__BRIEF A__
In the forum thread on GRAIL's Series B funding, what share of the DNA sequencing market is Illumina said to hold?
__BRIEF B__
Extend the forum thread on GRAIL's Series B funding, picking up after its final sentence.

__READING PASSAGE__
################

GRAIL Plans to Raise in Excess of $1B in Series B Funding - ramonvillasante
http://www.businesswire.com/news/home/20170105006393/en/GRAIL-Plans-Raise-Excess-1B-Series-Funding
======
cixin
This is HUGE news and really interesting.

To recap, GRAIL was created largely by Illumina to help drive sales of their
sequencing instruments. Illumina lead (>80% market share) the DNA sequencing
market.

However the market is still mostly pretty much research applications, and DNA
sequencing has found limited applications in diagnostic settings.

This is their play to start selling into the clinic. Nobody else has really
been able to break that market.

1BUSD might finally be enough to make that happen and if it does, that's
really exciting. GRAIL are going for screening because that's the largest,
most viable market (every adult, every N years).

################

Dataset entries
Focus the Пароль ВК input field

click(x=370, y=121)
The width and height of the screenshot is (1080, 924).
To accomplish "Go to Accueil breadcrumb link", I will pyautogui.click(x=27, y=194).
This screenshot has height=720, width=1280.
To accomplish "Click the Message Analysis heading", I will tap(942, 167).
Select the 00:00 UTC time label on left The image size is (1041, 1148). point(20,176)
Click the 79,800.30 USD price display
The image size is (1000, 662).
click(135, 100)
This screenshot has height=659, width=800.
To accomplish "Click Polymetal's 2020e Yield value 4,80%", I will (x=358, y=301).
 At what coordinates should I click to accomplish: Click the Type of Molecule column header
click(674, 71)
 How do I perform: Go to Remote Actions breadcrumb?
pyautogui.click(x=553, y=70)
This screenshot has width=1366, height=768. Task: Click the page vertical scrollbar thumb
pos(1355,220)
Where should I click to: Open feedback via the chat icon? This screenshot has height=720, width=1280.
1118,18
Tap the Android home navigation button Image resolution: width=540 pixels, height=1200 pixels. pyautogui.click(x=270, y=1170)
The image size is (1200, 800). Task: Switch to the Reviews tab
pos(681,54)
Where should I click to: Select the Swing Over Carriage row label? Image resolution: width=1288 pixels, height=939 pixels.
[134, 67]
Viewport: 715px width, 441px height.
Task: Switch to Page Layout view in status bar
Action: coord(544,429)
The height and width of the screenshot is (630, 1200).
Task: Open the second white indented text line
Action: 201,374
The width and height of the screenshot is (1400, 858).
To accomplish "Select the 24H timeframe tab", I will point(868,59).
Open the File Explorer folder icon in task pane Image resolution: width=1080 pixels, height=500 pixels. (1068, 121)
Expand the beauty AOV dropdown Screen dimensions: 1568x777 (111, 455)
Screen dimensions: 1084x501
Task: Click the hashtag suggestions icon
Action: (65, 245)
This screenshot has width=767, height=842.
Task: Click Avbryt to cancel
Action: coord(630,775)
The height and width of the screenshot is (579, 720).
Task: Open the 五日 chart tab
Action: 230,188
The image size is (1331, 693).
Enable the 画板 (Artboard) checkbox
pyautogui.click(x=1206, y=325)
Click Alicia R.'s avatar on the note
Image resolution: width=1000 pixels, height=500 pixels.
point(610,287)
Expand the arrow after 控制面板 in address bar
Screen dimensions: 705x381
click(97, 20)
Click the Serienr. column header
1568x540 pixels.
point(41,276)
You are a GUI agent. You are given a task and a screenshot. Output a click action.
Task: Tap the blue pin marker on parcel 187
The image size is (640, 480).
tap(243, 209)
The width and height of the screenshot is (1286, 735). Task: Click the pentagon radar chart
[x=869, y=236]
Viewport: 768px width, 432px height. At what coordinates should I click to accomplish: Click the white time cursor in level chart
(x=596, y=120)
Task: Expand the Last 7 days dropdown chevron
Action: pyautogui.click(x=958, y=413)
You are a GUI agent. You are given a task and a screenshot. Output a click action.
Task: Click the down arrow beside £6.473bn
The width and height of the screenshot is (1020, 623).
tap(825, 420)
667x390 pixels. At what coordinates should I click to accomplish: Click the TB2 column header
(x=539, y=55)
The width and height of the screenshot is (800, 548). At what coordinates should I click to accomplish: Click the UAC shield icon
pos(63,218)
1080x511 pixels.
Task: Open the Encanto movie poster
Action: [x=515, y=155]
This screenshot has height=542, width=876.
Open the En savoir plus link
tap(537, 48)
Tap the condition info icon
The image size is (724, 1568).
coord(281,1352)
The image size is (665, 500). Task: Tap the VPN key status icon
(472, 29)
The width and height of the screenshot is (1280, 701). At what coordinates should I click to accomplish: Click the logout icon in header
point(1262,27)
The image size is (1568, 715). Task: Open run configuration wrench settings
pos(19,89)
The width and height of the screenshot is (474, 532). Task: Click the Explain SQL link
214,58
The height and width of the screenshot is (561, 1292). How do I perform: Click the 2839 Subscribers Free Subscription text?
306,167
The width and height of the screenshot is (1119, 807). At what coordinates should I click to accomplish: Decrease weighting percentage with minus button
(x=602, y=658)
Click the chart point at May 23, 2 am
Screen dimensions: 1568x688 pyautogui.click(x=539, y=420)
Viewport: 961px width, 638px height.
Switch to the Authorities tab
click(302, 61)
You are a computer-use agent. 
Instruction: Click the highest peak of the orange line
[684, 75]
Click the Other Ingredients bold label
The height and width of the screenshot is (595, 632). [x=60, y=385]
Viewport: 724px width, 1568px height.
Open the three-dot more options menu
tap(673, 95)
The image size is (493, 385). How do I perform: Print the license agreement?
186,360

################

__EXERCISE RESULT A__
More than 80%.

__EXERCISE RESULT B__
The problem, is that to be viable it likely has to be cheap. Illumina
currently charge about 1000USD per human genome sequenced. Screening costs
would probably be similar. Illumina do charge around a 10x markup, so they've
got scope to give GRAIL a special deal. But the screening test probably does
need to be around 100USD.

If the play works out, Illumina will end up owning clinical diagnostic
applications of DNA sequencing. It will kill any other players trying to move
into this area.

Really interesting, 1BUSD is a huge bet.